Dix adora seu trabalho, mas conhece os efeitos negativos que as redes sociais podem ter na psique e autoestima de uma pessoa. Em sua primeira Semana da Moda de Nova York, Dix sofreu para conciliar suas obrigações pessoais – que incluíam cuidar de uma colega de apartamento depois de um acidente – com suas obrigações profissionais de tuitar os desfiles ao vivo e orquestrar a abordagem deles nas redes sociais que interrompiam constantemente o que ela precisava fazer no presente.

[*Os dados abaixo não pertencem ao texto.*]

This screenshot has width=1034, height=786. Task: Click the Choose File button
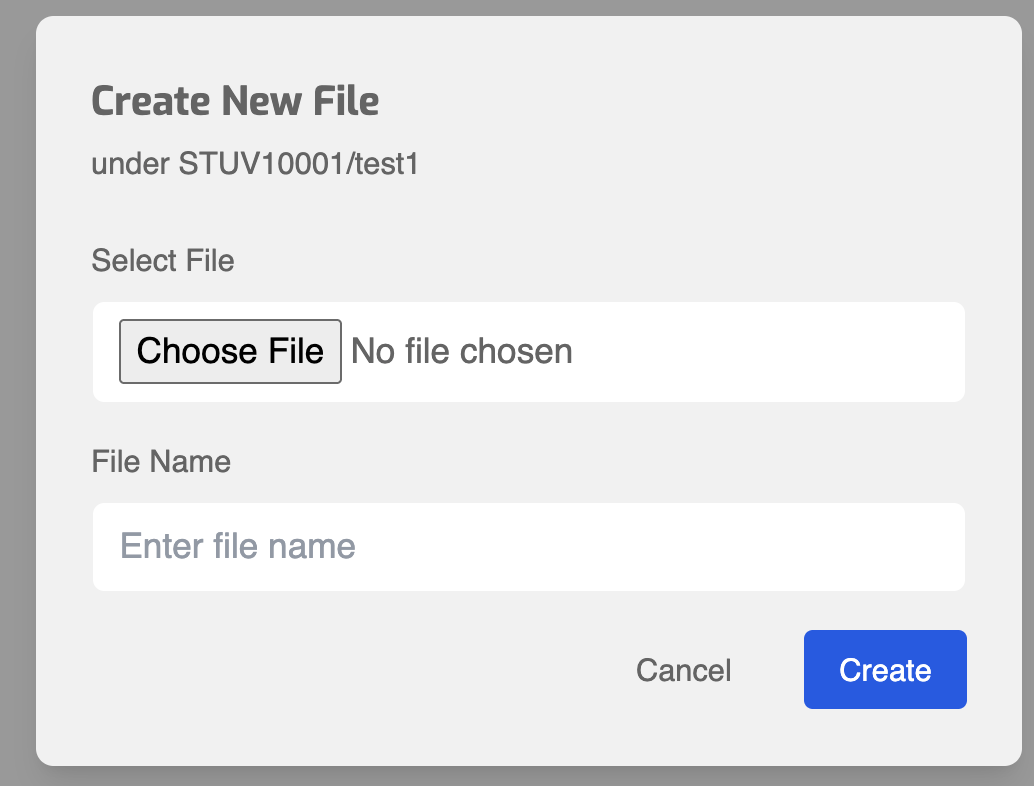point(230,351)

“Lembro de estar esperando minha amiga no hospital, chorando no computador enquanto estava no celular, sentindo tipo 'Posso morrer agora. É demais pra mim'”, lembra Dix. “Aprendi com essa experiência, fiquei muito emocionalmente envolvida e me sentindo drenada. Não vai acontecer de novo.”

Interromper momentos está, no final das contas, no cerne do efeito de diminuição da memória que acompanha o uso das redes sociais. Mas a intenção por trás do motivo para interrompemos certos momentos pode realmente alterar se a memória é ou não armazenada no nosso cérebro. Pesquisas anteriores mostraram que volição – o poder de usar a vontade de alguém, como para tirar conscientemente uma foto para lembrar o momento – na verdade mostra um benefício na retenção de memória. Apesar de a pesquisa ainda estar num estágio preliminar, Soares me disse que “há razões para esperar que quanto mais intenção a pessoa coloca em cada foto, menos chance ela tem de experimentar o efeito de diminuição de memória. Quando alguém está tirando fotos porque precisa postá-las no Facebook, há pesquisas mostrando que você vai lembrar do evento como menos positivo do que se estiver tirando fotos com intenção real”.

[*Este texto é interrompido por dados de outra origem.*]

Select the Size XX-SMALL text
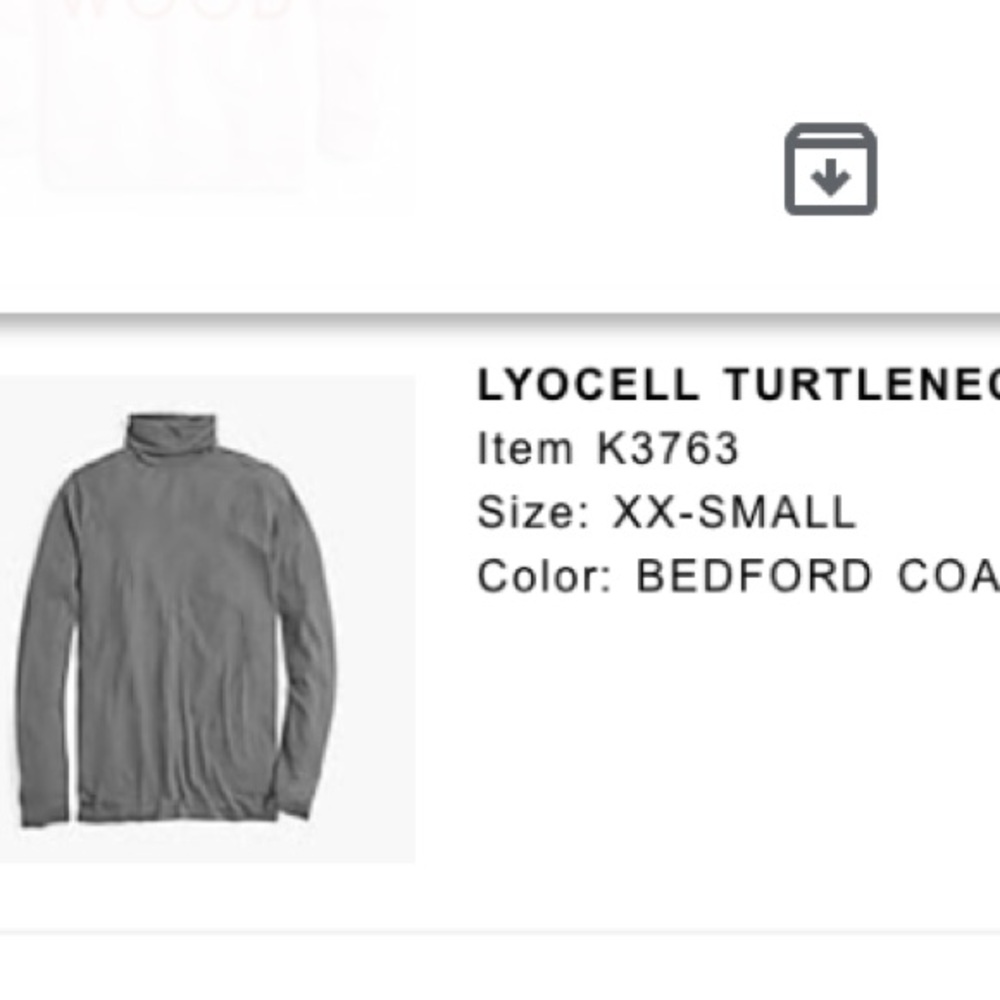Screen dimensions: 1000x1000 (x=665, y=512)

O fotógrafo profissional Aaron Ricketts se orgulha de sua capacidade de colocar intenção na frente de seu trabalho. Ele visa capturar movimentos dinâmicos e momentos que chamam a atenção – como sua famosa foto do primeiro pedido de casamento de Offset para Cardi B em outubro de 2017. Como alguém cujas fotos podem garantir ou cancelar com um trabalho, Ricketts enfatiza como, quando capturando um momento, ele está superconsciente da situação e seus detalhes, comparado com um observador comum, muitas vezes entrando num estado emocionalmente aumentado para facilitar lembrar esses momentos.

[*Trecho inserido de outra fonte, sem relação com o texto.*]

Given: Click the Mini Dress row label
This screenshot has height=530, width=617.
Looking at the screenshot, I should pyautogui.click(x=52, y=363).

“Quando fotografo, não estou apenas tirando fotos das pessoas. Geralmente há planejamento envolvido, certas coisas que precisam estar ali antes que a foto seja tirada”, Rickett me disse. “Só posso falar da minha experiência, mas sinto que no geral, fotógrafos precisam estar muito presentes. Isso afeta muito o jeito como lembramos das situações, com ou sem fotos.”

Ser seletivo e atento sobre sua fotografia é um traço que se provou útil no uso do próprio Ricketts das redes sociais. Mesmo que documentar suas experiências seja seu ganha-pão, Ricketts não sente a necessidade de estar constantemente atualizando suas contas na internet. Em vez disso, ele encontrou um equilíbrio entre mostrar ao mundo o que ele está fazendo e guardar coisas daqueles momentos só para ele.

Na nossa era profundamente digital, Ricketts talvez já tenha encontrado o segredo do sucesso: Fotografar, como algo importante e necessário em si, deve ser abordado com moderação e intenção. Da próxima vez que você pegar seu celular para fazer uma Story, é bom lembrar que a documentação digital pode ser prejudicial – não ajudar – como lembrarmos de nossos momentos mais mágicos. E, enquanto raramente podemos escolher evitar totalmente as redes sociais, podemos julgar melhor os momentos em que escolhemos nos desligar – porque, às vezes, vale mais a pena simplesmente existir, viver o momento, e ter uma história para contar depois.